Three stations will be live in January 2022 at prime HPCL locations in the city
RACEnergy, a leading electric vehicle infrastructure company, today inaugurated its first Battery Swap Station in Hyderabad along with Hindustan Petroleum Corporation Limited (HPCL), one of the largest energy companies in India. Jayesh Ranjan, Principal Secretary of the Industries & Commerce (I&C) and Information Technology (IT) Departments of the Telangana government, and Gautham Maheswaran, CTO and Co-Founder, RACEnergy, inaugurated the first station at HITEC city, opposite IKEA.
The pilot will see three battery swap stations being set-up at various HPCL outlets at prime locations in the city in January 2022. This will be the first step in RACEnergy’s vision to set-up a network of battery swapping infrastructure for electric two and three wheelers.

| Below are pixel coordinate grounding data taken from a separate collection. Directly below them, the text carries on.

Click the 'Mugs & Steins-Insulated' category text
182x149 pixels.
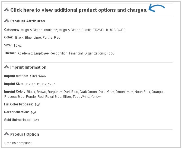coord(39,30)
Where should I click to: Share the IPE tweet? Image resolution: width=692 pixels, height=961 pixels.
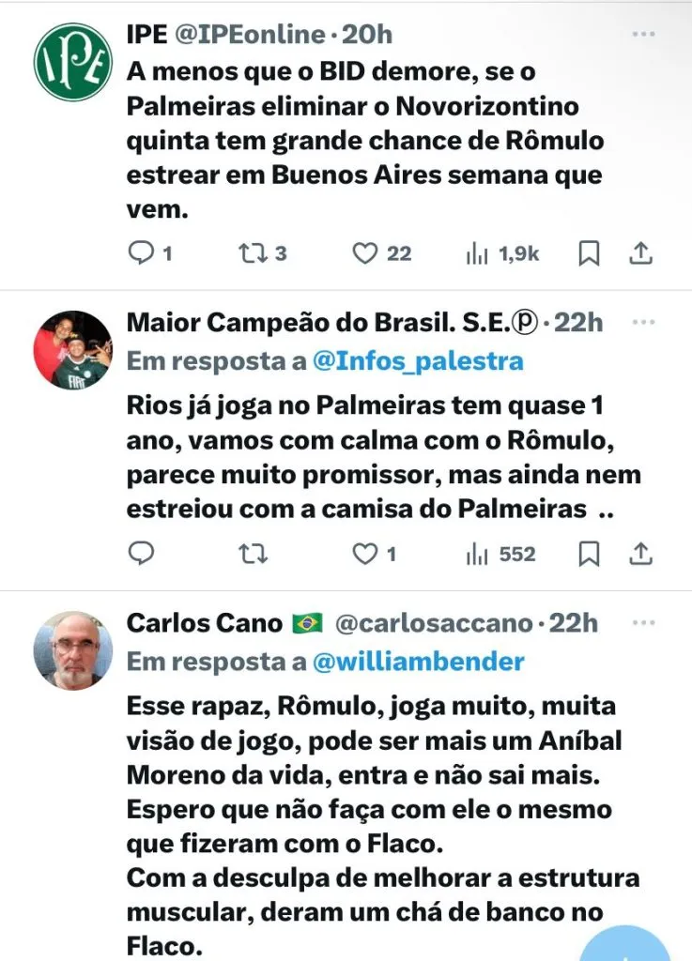[640, 252]
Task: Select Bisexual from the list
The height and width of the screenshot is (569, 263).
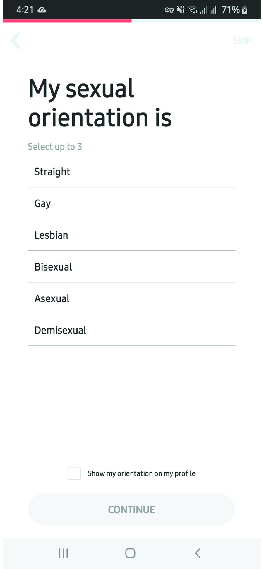Action: pyautogui.click(x=132, y=267)
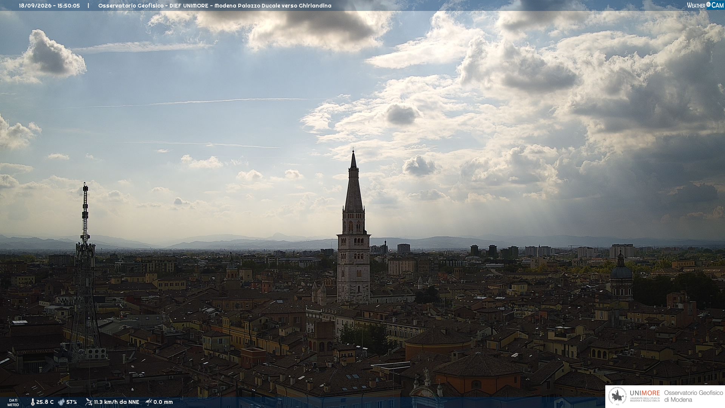This screenshot has width=725, height=408.
Task: Click the 18/09/2026 - 15:50:05 timestamp
Action: 49,6
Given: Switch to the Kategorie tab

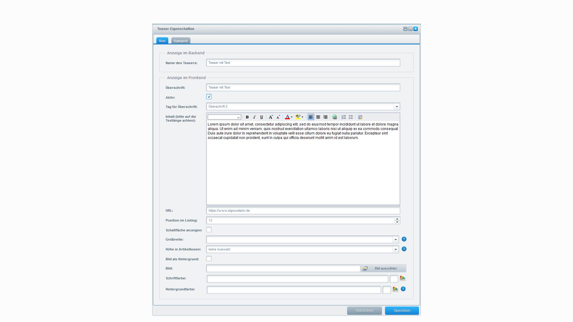Looking at the screenshot, I should pos(180,41).
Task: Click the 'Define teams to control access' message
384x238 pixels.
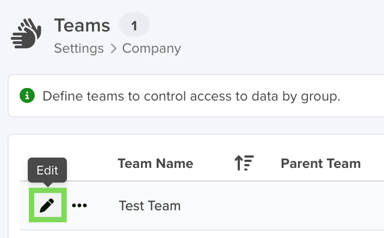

Speaking on the occasion, Gautham Maheswaran, CTO and Co-Founder, RACEnergy, said “We are excited to be associated with HPCL, as they continue to make bold strides in the field of e-mobility. We would also like to thank them for giving us the opportunity to pilot our battery swap stations at their retail outlets.”
“A robust swapping infrastructure is essential to accelerate the adoption of electric vehicles, and HPCL’s network of retail outlets will allow us to reach every corner of the state with ease,” said Arun Sreyas, CEO and Co-Founder, RACEnergy.
The battery swap stations and swappable batteries manufactured by RACEnergy provide a well-integrated solution that is economical and scalable, wherein drivers can simply swap their discharged batteries with the charged ones within 2 minutes, enabling them to be on the road for longer durations.
To bring vehicles on-board its platform, RACEnergy is providing retrofit kits that convert existing ICE auto-rickshaws into electric vehicles that will be compatible with its swapping network. By clubbing these two technologies, RACEnergy is able to provide a similar experience of re-fueling ICE vehicles, but at 50% the operating cost, and with minimal upfront costs.